Identify the judgment points. The moments where someone with experience makes a call. Those are the only places you actually need a human in the loop. Most SOPs have two or three. None have twenty-seven.
Draw the SOP again as a flow. Trigger at the top, deterministic steps where they belong, judgment points wired to gates, escalation surfaces where humans get paged. Notice how short it gets. Notice how the audit trail stops being a separate document and becomes a property of the run.
Compare the new flow to the headcount it implies. Pull post 3’s bucket exercise out again. The SOP collapsed into a flow needs a different team than the SOP staffed as a document. That’s your 2027 hiring plan.

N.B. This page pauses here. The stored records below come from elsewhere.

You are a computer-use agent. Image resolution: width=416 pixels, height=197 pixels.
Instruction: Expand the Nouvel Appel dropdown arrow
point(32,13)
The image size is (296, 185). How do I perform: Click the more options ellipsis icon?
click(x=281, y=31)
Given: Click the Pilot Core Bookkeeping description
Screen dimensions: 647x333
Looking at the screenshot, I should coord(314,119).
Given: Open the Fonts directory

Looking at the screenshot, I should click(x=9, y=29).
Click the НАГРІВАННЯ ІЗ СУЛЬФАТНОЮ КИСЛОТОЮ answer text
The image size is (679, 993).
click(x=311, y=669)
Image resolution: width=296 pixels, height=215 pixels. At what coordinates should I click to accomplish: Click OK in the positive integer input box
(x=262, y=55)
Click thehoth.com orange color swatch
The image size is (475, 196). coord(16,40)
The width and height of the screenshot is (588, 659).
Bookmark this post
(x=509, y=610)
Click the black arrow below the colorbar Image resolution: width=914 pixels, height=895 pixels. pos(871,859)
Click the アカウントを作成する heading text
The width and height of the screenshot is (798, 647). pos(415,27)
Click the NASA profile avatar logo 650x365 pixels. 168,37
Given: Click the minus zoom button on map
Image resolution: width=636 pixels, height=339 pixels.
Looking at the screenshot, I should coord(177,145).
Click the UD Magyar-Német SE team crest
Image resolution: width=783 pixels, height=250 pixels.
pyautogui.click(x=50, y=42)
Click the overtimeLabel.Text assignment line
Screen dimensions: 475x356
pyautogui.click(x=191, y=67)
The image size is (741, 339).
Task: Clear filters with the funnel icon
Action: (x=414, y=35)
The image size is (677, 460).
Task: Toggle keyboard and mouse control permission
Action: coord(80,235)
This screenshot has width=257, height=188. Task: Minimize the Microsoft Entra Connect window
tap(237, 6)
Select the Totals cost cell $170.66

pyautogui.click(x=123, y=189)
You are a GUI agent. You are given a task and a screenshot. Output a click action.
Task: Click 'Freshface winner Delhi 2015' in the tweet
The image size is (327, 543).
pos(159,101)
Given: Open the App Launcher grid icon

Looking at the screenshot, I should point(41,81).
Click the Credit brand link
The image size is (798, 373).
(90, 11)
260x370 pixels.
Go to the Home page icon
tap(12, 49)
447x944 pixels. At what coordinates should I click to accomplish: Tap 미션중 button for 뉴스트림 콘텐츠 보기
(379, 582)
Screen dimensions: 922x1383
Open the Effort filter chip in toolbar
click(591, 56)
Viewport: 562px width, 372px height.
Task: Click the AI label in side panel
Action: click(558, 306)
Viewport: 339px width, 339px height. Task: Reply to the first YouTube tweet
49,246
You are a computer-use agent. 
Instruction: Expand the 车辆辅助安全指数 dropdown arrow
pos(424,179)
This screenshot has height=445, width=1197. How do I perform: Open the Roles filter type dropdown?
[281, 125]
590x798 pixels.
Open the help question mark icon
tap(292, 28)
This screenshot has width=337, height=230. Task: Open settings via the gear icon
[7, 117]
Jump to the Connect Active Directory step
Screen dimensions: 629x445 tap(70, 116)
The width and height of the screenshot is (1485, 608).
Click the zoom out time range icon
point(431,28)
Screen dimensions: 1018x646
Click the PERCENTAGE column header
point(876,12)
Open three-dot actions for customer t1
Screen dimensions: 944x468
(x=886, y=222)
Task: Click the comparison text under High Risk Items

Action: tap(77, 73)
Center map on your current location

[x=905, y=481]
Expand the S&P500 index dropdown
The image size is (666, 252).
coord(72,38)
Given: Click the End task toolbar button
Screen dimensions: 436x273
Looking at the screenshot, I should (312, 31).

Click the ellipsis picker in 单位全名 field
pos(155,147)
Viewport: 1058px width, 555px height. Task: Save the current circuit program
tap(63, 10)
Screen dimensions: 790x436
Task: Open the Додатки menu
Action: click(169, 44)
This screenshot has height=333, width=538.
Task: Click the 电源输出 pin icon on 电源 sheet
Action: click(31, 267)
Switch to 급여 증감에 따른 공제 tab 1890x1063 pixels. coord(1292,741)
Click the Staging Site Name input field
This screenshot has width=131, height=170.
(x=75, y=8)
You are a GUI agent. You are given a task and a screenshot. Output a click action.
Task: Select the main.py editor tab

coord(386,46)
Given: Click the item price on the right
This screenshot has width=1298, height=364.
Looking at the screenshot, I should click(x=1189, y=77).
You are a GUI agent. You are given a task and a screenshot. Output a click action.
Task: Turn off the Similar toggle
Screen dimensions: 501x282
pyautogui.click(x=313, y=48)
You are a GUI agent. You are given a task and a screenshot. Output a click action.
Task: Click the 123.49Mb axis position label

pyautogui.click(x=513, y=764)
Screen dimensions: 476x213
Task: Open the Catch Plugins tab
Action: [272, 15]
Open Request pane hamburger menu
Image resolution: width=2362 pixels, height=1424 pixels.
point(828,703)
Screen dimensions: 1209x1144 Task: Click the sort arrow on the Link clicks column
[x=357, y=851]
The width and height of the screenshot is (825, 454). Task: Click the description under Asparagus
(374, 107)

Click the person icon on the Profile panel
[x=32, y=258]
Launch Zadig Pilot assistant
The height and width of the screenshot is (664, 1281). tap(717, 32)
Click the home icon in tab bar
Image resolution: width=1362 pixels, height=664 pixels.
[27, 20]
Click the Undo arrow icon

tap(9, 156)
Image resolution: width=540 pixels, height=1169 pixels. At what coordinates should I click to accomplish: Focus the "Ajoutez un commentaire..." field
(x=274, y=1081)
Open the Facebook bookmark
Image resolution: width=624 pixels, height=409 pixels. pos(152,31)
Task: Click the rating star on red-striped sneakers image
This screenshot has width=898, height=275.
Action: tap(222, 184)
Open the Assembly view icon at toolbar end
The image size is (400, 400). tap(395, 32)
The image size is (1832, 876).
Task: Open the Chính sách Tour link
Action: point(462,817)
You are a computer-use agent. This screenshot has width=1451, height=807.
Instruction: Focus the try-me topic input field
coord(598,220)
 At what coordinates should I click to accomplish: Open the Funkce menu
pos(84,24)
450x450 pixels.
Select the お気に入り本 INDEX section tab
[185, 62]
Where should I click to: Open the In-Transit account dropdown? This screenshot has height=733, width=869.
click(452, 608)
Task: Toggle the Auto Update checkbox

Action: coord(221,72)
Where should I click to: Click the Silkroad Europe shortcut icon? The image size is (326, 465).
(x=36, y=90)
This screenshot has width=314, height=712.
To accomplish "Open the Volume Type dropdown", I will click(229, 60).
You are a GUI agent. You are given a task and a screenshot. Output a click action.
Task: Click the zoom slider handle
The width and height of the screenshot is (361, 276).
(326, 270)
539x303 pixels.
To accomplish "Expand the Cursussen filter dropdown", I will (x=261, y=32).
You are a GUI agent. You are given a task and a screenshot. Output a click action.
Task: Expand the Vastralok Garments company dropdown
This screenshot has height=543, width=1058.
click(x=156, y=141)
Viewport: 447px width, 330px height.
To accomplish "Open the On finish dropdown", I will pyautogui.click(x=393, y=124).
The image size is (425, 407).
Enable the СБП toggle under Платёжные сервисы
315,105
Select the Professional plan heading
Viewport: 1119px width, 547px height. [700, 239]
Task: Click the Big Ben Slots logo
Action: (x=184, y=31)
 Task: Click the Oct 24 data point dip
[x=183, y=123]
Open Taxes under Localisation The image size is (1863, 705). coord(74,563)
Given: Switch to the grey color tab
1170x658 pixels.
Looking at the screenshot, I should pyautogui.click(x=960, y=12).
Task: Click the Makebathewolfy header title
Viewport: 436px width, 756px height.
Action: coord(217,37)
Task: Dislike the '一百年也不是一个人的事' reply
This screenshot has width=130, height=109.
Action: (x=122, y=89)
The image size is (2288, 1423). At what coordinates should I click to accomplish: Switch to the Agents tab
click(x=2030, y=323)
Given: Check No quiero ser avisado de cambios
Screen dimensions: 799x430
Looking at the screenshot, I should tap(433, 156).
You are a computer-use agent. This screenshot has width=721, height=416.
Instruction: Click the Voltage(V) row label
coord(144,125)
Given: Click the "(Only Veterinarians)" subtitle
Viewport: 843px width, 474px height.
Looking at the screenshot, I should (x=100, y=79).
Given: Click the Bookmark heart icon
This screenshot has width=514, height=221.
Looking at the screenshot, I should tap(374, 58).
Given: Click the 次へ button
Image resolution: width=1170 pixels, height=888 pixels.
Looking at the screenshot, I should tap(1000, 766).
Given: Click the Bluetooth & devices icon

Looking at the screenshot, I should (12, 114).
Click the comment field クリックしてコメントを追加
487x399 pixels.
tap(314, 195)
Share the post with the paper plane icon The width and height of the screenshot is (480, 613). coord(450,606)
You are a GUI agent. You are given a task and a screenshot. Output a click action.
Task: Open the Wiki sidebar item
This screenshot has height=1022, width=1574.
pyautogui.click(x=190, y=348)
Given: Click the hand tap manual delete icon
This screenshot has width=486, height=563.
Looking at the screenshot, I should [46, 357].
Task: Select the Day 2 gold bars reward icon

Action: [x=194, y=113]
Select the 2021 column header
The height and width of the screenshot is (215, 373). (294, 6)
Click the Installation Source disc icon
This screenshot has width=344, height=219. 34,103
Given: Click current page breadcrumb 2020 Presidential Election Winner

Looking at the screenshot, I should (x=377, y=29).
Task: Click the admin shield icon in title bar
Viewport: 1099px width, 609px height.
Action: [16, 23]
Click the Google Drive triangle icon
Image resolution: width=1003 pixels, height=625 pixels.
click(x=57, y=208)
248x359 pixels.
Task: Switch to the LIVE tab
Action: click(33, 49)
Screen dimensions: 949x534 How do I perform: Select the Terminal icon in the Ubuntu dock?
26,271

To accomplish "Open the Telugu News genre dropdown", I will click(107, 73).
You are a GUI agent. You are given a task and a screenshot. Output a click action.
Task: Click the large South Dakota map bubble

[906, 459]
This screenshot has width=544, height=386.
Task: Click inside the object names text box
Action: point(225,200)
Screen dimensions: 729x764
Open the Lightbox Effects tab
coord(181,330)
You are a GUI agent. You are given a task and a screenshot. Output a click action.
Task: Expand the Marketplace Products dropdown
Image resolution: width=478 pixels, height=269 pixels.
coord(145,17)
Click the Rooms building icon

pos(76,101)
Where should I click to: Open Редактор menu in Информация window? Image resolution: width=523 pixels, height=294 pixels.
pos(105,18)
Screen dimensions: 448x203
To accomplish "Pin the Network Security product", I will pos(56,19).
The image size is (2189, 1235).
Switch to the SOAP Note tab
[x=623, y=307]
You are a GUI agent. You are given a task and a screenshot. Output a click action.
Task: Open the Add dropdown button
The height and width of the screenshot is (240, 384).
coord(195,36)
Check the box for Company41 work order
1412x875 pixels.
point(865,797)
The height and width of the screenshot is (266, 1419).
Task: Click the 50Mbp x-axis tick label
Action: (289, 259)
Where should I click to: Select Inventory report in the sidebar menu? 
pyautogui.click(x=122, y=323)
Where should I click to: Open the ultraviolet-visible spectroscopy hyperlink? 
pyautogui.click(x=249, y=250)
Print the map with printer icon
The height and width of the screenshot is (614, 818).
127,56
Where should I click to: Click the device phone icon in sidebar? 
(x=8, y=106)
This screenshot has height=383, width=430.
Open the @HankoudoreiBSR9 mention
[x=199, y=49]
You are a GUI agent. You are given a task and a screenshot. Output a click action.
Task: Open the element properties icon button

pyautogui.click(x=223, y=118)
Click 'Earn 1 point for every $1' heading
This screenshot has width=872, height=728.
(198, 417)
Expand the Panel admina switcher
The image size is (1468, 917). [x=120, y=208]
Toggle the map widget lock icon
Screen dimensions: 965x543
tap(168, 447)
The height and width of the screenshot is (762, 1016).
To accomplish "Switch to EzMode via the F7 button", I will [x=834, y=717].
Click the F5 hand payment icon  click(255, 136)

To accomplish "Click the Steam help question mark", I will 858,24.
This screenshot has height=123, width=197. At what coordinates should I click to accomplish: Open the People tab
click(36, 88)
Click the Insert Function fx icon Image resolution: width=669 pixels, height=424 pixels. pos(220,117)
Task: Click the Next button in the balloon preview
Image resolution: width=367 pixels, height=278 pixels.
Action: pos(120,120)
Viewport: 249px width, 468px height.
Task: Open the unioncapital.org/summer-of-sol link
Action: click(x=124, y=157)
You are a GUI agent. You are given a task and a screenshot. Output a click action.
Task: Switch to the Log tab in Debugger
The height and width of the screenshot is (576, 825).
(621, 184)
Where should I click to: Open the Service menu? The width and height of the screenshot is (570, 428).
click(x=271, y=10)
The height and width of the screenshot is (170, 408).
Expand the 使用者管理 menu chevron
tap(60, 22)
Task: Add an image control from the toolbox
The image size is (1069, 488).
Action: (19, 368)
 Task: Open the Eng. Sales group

Keep the Confluence page. Auditors and regulators still want it. Just stop pretending it’s how the work actually gets done. The flow is the SOP; the page is the artefact. Reconcile them once a quarter, not every Thursday.

Last post in the series. Across the four, the shape is one shift told four ways — cell stops being the unit of thought, desktop stops being the unit of work, org chart stops being the right shape, SOP stops being a document. Business is moving from artefacts humans push around to flows that run themselves and page humans only when judgment is actually required.

Some shipped today, some on the runway, all concrete enough to plan against. Pick your most-broken SOP. Start there.